Tuesday, July 22, 2008

Hopes for Suu Kyi release fade at Asean meet

SINGAPORE (AFP) - Hopes for the release of Myanmar democracy leader Aung San Suu Kyi were raised and then quickly faded at a meeting of Southeast Asian ministers, as officials said Monday that comments indicating she could be freed within months had been misinterpreted.

Association of Southeast Asian Nations (Asean) foreign ministers have told their Myanmar counterpart they were "deeply disappointed" over the junta's recent decision to extend the opposition leader's house arrest by another year.

But Singapore Foreign Minister George Yeo said Sunday that the regime's foreign minister Nyan Win had suggested she could be freed within six months under a technical deadline set in Myanmar law.

Asked Monday whether Aung San Suu Kyi could be released then, Indonesian Foreign Minister Hassan Wirajuda said: "That's our hope."

But Yeo said Monday that Nyan Win had been misunderstood, and that the legal limit of the detention period would only be reached "six months from May 2009" when the one-year extension expires.

Aung San Suu Kyi has spent most of the past 18 years under house arrest at her home in the country's main city Yangon, with the most recent spell beginning in May 2003.

Trevor Wilson, a former Australian ambassador to Myanmar, said he expected the democracy leader to be kept in detention until elections billed for 2010.

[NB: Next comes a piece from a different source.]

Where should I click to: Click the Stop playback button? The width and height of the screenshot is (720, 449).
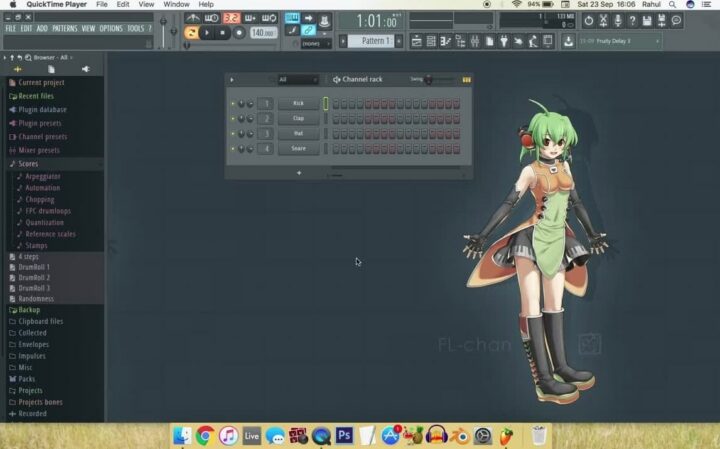[224, 33]
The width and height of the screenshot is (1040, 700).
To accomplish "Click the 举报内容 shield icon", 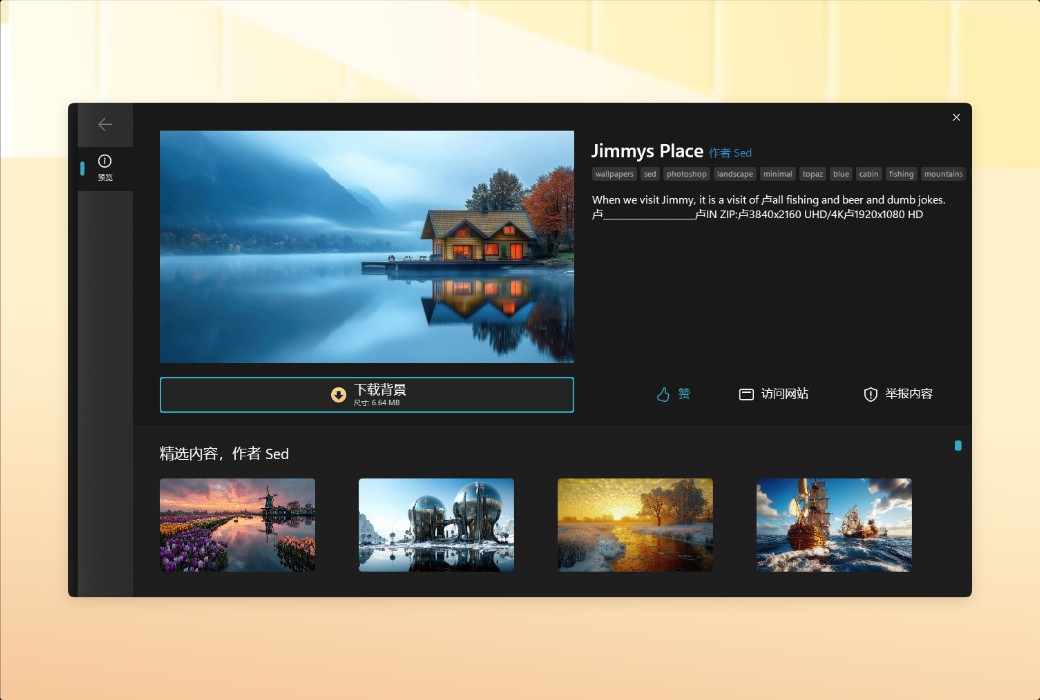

"I don't think there's any evidence that the government is ready to release her," he told AFP.

David Mathieson, a consultant on Myanmar for US-based Human Rights Watch, said the military regime's claims to be abiding by national laws were farcical.

When the six-year limit expires "they'll probably just come back up with another excuse and bank on people's short memories" he said.

Mathieson urged Asean to push for Aung San Suu Kyi's immediate release, and to ensure she was freed without conditions and was permitted to travel the country and participate in the elections.

"It's a slow way of making her irrelevant, and that's the real crime," he said.